ОТРЫВОК ДОКУМЕНТА
= = = = = = =
Есть, однако, и другая сторона медали. Наряду с клеветой и наветами до нас дошли многочисленные факты, показывающие, что еще больше, нежели ненависть, он сумел внушить своим современникам удивление и поклонение. Его духовная мощь поражала воображение людей с неотразимой силой, и вместе с Пифагором и Александром Великим его личность, хотя и принадлежавшая к историческому периоду Греции, стала любимейшим образом народных сказаний. Он вырастал в глазах массы до чудовищных размеров — точь-в-точь как исполинская гора в час вечерних сумерек, и подобно национальным героям-полубогам, вроде Геркулеса и Тезея, окружался ореолом какого-то мифического существа. Легенды возводили его генеалогию к самому Олимпу и с таинственной важностью уверяли, что отцом его был сам Аполлон, бог света и поэзии. Правда, Периктиона была замужем за Аристоном, но прекрасный бог имел с нею сожительство еще раньше, когда она была девственницей, и в день свадьбы явился ее мужу, наказывая ему не касаться жены в течение всех последующих 10 месяцев, пока не родится от нее его собственный сын — Платон. Сам день рождения философа легенды приурочили к тому дню, когда, по преданию, родился и Аполлон, и они дальше передают нам чудеса, которыми это событие ознаменовалось. Родители Платона решили посвятить его Аполлону, Музам и Пану, и когда, при торжественных жертвоприношениях, они произносили надлежащий обет, пчелы с соседнего Гимета слетались к колыбели младенца и клали мед на его уста. Отсюда-де сладость его речей, когда он вырос! Столь же прелестным мифом украшена и первая встреча Платона со своим великим учителем. Однажды Сократу приснилось, что к нему прилетел прекрасный лебедь — священная птица Аполлона— и, покормившись из его рук, вновь улетел в небеса, издавая дивную мелодию. Как раз назавтра брат Платона, Главкон, привел его к Сократу, и последний тогда понял смысл своего чудного сна. Самой, наконец, смерти философа старались придать какой-то особенный, мистический характер: он умирает то на брачном пиру, то во сне, и не на 80-м году своей жизни, а на 81-м — так как число 81 представляет квадрат 9 — числа муз!

Сами по себе, конечно, подобные рассказы могут интересовать лишь детей младшего возраста; но они и для нас, тем не менее, любопытны как указание на то, как рано во мнении людей Платон стал “божественным” философом. Слава его распространилась по всем углам тогдашнего цивилизованного мира; к нему стекались со всех концов Греции ученики и поклонники; выдающиеся государи, вроде Дионисия Сиракузского и Пердикка Македонского, обращались к нему за советами и искали его дружбы, и говорят даже, что фивяне и аркадцы обратились к нему с просьбой составить им проект государственного уложения. Он был предметом всеобщего уважения, и когда в 360 году, как передают некоторые писатели, философ явился на Олимпийские празднества, народ расступался перед ним как перед национальным героем; все взоры обратились к нему, на него указывали пальцами — и атлеты на миг были забыты.
= = = = = = =
ЗАПИСИ
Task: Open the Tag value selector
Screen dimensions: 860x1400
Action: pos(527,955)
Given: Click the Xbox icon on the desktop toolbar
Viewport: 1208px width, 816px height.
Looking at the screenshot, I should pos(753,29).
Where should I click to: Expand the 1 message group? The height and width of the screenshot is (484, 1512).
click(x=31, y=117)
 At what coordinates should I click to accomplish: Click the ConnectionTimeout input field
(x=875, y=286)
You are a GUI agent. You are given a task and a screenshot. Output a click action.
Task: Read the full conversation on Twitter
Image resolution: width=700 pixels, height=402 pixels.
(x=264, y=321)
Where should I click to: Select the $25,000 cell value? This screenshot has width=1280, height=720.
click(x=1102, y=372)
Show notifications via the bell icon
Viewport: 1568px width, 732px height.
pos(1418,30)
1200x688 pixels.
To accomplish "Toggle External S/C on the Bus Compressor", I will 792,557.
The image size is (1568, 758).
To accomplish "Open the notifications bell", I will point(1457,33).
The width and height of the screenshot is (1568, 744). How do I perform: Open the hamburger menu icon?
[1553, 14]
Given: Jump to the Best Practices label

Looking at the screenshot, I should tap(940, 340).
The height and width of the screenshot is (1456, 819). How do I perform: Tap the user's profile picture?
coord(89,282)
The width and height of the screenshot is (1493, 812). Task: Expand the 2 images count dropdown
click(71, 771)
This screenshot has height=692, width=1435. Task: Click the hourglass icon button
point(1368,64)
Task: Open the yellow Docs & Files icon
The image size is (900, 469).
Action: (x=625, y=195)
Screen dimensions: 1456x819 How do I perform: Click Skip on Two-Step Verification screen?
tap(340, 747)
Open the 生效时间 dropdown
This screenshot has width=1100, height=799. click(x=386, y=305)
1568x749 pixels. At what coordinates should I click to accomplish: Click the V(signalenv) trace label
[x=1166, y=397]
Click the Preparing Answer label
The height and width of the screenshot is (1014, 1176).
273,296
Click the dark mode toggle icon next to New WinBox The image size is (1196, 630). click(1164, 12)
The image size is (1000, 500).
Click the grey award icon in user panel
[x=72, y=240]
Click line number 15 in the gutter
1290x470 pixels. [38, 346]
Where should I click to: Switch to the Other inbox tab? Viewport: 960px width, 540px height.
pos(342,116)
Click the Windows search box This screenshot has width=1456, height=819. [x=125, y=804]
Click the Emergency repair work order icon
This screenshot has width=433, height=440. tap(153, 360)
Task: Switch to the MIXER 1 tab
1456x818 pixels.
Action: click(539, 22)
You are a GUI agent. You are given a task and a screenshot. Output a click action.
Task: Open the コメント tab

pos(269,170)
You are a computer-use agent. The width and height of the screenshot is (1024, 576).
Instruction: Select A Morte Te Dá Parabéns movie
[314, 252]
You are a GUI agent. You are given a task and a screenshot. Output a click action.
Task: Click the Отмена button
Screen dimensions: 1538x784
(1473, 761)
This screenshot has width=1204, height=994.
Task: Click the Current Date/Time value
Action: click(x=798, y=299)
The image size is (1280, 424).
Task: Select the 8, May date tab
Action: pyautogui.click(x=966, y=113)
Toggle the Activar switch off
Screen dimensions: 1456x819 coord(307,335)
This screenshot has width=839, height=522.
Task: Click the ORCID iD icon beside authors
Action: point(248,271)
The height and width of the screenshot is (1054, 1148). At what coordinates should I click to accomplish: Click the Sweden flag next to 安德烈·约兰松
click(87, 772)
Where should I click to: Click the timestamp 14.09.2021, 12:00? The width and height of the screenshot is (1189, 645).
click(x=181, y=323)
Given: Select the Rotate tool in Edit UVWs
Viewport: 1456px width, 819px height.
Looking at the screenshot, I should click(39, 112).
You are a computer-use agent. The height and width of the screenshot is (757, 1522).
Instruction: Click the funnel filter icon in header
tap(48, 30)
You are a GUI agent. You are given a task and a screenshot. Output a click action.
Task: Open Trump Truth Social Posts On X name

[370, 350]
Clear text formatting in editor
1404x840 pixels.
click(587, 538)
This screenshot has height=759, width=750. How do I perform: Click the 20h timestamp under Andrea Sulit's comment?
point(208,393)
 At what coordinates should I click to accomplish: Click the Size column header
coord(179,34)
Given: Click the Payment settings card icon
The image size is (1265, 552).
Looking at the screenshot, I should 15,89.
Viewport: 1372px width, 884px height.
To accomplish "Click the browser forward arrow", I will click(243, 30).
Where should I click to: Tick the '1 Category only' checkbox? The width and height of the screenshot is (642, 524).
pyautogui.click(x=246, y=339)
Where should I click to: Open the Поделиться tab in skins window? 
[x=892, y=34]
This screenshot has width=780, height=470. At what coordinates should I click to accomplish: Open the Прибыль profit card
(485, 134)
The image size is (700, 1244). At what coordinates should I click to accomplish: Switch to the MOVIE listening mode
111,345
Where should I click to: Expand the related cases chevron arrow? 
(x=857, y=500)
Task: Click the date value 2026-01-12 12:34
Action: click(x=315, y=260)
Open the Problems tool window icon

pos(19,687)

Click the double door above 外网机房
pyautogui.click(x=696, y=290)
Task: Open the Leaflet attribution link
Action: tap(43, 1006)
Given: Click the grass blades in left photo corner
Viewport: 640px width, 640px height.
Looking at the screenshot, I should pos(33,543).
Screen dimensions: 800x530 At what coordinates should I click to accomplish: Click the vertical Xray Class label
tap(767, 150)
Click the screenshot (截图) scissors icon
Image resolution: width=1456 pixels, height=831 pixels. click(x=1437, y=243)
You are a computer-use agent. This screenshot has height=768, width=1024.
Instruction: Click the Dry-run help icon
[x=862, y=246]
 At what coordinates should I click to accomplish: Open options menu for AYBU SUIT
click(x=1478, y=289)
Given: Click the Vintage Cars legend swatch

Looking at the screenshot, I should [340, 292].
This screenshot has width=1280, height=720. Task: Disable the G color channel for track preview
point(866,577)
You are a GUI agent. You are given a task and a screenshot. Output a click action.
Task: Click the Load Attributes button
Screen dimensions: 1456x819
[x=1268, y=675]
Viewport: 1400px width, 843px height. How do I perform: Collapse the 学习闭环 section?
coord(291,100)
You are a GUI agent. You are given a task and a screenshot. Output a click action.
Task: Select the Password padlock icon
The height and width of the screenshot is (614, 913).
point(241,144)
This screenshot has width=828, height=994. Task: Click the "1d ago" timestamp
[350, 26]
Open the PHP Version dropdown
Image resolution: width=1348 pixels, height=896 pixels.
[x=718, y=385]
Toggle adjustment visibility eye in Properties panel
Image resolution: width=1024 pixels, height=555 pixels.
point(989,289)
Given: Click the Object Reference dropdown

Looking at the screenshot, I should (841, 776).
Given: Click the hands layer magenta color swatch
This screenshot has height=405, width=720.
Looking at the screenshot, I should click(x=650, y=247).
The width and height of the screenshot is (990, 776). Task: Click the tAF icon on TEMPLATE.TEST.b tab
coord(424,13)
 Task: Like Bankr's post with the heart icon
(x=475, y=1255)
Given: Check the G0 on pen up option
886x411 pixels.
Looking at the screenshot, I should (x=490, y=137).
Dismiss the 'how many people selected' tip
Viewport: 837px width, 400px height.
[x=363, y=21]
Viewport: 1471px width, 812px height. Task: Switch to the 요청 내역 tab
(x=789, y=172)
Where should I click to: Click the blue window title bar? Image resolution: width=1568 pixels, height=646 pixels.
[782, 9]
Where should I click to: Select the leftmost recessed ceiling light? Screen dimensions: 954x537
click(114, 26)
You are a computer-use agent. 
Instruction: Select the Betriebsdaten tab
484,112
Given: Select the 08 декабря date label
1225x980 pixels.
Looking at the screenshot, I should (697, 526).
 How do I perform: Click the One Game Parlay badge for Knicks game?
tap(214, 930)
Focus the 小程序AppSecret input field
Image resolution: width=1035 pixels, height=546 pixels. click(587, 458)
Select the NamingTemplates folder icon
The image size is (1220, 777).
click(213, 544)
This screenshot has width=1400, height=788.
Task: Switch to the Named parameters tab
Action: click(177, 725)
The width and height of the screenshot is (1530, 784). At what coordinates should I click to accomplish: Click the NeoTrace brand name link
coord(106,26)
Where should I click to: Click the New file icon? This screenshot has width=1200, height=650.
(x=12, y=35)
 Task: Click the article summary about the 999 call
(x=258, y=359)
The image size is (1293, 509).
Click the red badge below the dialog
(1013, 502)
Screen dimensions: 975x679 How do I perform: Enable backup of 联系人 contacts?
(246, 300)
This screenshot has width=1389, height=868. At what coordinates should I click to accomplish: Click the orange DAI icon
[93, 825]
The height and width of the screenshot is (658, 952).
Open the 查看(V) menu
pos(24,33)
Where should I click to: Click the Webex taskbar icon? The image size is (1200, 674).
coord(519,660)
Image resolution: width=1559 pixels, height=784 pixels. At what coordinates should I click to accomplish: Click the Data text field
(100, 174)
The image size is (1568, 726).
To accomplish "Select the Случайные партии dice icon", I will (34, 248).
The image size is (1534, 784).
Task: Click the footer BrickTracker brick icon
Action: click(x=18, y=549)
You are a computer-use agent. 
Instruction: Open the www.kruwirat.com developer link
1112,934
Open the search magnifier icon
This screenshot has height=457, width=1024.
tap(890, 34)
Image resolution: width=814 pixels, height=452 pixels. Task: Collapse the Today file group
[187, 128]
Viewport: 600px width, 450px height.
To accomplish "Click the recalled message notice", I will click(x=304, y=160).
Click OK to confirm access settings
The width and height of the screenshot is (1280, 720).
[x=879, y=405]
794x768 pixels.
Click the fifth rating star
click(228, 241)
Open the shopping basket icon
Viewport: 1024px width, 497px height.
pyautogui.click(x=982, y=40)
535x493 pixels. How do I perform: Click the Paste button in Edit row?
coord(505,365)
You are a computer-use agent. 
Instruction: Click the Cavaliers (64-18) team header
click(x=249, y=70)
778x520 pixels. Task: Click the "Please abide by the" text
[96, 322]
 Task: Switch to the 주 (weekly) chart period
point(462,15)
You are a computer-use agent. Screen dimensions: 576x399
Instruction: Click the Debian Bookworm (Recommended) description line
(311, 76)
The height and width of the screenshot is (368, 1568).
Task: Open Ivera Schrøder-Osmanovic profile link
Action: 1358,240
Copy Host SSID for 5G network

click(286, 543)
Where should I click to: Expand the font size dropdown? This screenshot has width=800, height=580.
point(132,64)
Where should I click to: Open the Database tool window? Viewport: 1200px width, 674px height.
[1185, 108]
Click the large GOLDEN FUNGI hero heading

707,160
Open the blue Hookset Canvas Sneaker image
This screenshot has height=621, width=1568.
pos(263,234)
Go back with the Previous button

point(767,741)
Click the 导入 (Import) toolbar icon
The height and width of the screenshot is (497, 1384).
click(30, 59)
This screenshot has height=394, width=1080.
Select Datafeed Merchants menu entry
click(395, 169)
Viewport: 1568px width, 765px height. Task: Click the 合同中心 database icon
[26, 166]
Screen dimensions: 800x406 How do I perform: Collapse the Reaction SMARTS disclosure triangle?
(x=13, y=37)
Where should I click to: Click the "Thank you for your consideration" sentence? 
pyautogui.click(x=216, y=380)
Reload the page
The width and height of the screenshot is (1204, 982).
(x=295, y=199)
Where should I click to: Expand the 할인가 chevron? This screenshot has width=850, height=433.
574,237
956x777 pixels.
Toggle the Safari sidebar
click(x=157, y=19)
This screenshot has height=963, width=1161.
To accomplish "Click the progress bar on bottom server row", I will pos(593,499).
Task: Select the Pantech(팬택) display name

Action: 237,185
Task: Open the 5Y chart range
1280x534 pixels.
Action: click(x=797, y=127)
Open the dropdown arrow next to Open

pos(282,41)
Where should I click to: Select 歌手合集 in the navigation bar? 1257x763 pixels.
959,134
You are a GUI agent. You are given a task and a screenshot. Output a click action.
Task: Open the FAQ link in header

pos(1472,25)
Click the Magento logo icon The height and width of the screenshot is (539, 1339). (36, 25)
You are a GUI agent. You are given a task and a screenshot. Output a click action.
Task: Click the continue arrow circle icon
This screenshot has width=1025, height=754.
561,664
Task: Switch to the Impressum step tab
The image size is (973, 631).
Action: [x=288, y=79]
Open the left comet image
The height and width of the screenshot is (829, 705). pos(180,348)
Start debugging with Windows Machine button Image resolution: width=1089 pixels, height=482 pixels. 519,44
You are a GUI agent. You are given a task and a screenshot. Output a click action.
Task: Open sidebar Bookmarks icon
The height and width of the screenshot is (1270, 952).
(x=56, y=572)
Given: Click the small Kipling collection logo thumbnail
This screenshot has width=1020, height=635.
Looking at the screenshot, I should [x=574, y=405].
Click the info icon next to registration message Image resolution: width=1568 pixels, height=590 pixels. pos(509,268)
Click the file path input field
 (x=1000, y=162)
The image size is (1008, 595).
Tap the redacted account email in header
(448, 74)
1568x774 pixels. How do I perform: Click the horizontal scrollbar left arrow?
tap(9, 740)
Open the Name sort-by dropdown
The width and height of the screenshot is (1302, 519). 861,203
= = = = = = =
ОБЯЗАТЕЛЬНЫЕ ЗАДАНИЯ
A. Что, согласно отрывку о Платоне, пчелы с Гимета клали на уста младенца?
B. Повторите дословно фрагмент отрывка о Платоне, начиная с «Сами по себе, конечно, подобные» и продолжая вплоть до «миг были забыты.».

РЕШЁННЫЕ ЗАДАЧИ
A. Мед.

B.
Сами по себе, конечно, подобные рассказы могут интересовать лишь детей младшего возраста; но они и для нас, тем не менее, любопытны как указание на то, как рано во мнении людей Платон стал “божественным” философом. Слава его распространилась по всем углам тогдашнего цивилизованного мира; к нему стекались со всех концов Греции ученики и поклонники; выдающиеся государи, вроде Дионисия Сиракузского и Пердикка Македонского, обращались к нему за советами и искали его дружбы, и говорят даже, что фивяне и аркадцы обратились к нему с просьбой составить им проект государственного уложения. Он был предметом всеобщего уважения, и когда в 360 году, как передают некоторые писатели, философ явился на Олимпийские празднества, народ расступался перед ним как перед национальным героем; все взоры обратились к нему, на него указывали пальцами — и атлеты на миг были забыты.